Brown Sugar Spiced Citrus bread + Herb Roasted Fig Compound Brown Butter
Brown Sugar Spiced Citrus bread
Ingredients
4 c flour (reserve 1 c flour)
2 1/4 tsp yeast
1/2 c water (warm)
1/2 c milk (warmed)
1 stick (1/2 c) unsalted butter
3 tbsp brown sugar
1 tbsp granulated sugar
1/2 tsp cardamom
1/4 tsp nutmeg
1/8 tsp clove
1 tsp salt
2 eggs (room temp)
1 tbsp orange zest
Egg wash
2 tsp orange juice
1 tsp water
1 egg
Method
In the bowl of the stand mixer, whisk until combined—the 1 c of flour, rose water and milk and yeast. Cover the bowl completely and place in a warm place, until the yeast “blooms”—about 30mins.
In a small pot or microwave safe bowl, melt the butter. Set aside to cool.
After, the “blooming” is complete, add in the remaining flour, egg, sugar, butter, honey and salt. On STIR speed to start, allow the ingredient to knead in. The gradually increase the speed to LOW-MED and let it go for roughly 3mins. The dough should be cohesive. Then, add in the pistachio and/or the *if desired dried rose petals*. Continue kneading the dough for an additional 2 minutes, until the dough is supple and the dough has fully pulled from the sides, into a ball.
Take the dough and pour it out atop a well floured work surface. Work the dough, using the palm heel of the hand—into a large smoothed ball. In the mixer bowl, butter the inside completely. Place the dough ball back in, cover again with a plate and put in a warm area to proof for 2hrs.
While the dough is proofing, take a 9” x 13” pan and generously apply butter throughout. Set aside.
After the dough has doubled in size, remove it from the warm area and punch down the dough. Then, return the dough back to a well floured surface. Work the dough, needing it back into a smooth ball. Then take a knife or pastry cutter and cut into you half and then equal parts— until you have 12 pieces. Next, using hands, take a piece and begin to press and stretch until the piece. Then, roll the pieces until it is even and roughly 8 inches in length. Carefully, take the ends, loosely crisscross—with a gap left in the middle and pull through (as if tying a knot). Take the two ends, pinch them together, tuck them under and place (pinched end) side down. Repeat, until complete, cover with a dishtowel and again place a warm place for 1 hr.

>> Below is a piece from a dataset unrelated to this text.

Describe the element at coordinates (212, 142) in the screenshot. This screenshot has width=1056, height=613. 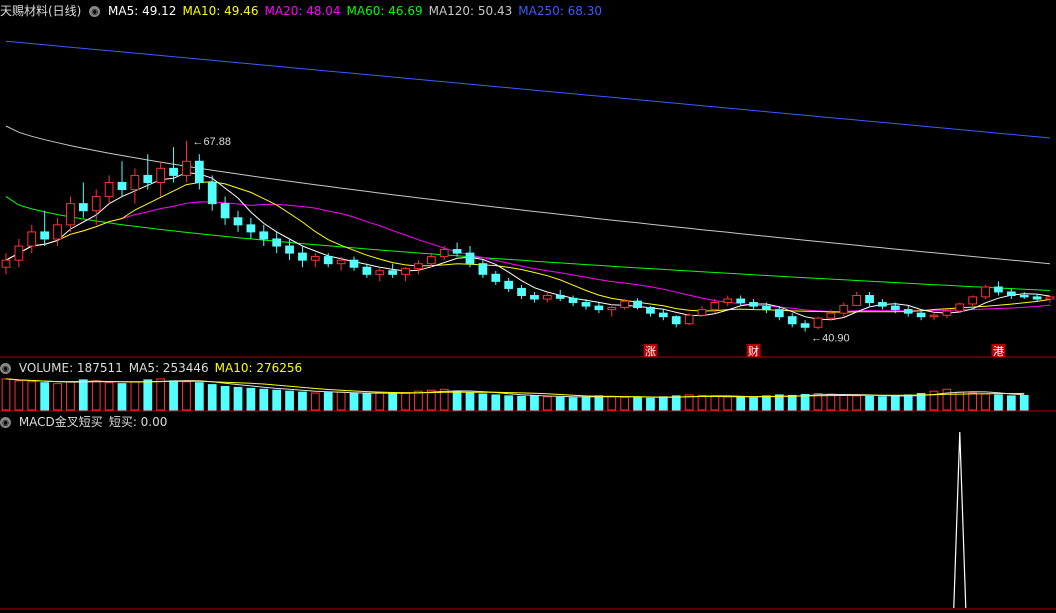
I see `high-price-label: ←67.88` at that location.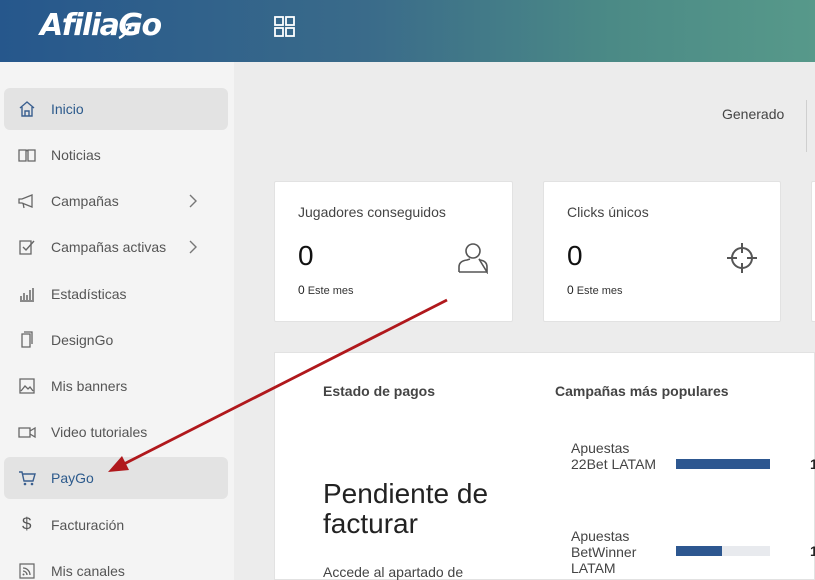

Pre-heat the oven to 350°. Also, make an egg wash—mix together the egg and rose water. Set aside.
After an hour, uncover and the knots should’ve doubled in size. Brush the tops with the prepared egg wash and place in the oven the bake for 25-30mins. To make sure the knots are evenly golden-brown, rotate the pan halfway through baking. Once completely golden-brown, remove from the oven and place on a cooling rack for 15mins before serving.

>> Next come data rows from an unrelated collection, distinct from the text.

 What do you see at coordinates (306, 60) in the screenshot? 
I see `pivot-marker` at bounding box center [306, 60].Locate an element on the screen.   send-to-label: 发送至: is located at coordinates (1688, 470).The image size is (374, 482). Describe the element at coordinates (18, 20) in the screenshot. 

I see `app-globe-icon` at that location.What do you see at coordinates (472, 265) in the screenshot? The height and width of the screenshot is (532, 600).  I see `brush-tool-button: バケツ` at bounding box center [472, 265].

Chef Note: The bread can be kept in an airtight container for up to 3 days at room temperature.
Herb Roasted Fig Compound Brown Butter
Ingredients
1/2 c unsalted butter (room temp)
Zest of one orange
1/3 c roasted figs (smashed/chopped)
1/8 tsp salt
pinch rose petals (optional)
Method
Scrub well and pat dry the orange. Using a zest/microplane grater, remove the rind entirely. Place atop a towel, fold the gathered zest in and press firmly to remove excess moisture. Set aside.

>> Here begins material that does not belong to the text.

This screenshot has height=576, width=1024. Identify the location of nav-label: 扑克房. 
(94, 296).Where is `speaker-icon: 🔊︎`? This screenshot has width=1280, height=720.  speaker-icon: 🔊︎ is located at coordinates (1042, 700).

In a small bowl, drop in the honey, salt and butter. Using a rubber spatula or whisk—beat together the ingredients until cohesive. Lastly, add in the zest and “optional” rose petals. Mix well until smooth and flecks of zest (and petals) are visible throughout. Spread atop or within a warm knot and enjoy!
Chef Note: The butter is best kept in an airtight container, place in the fridge and is good for up to 5 days.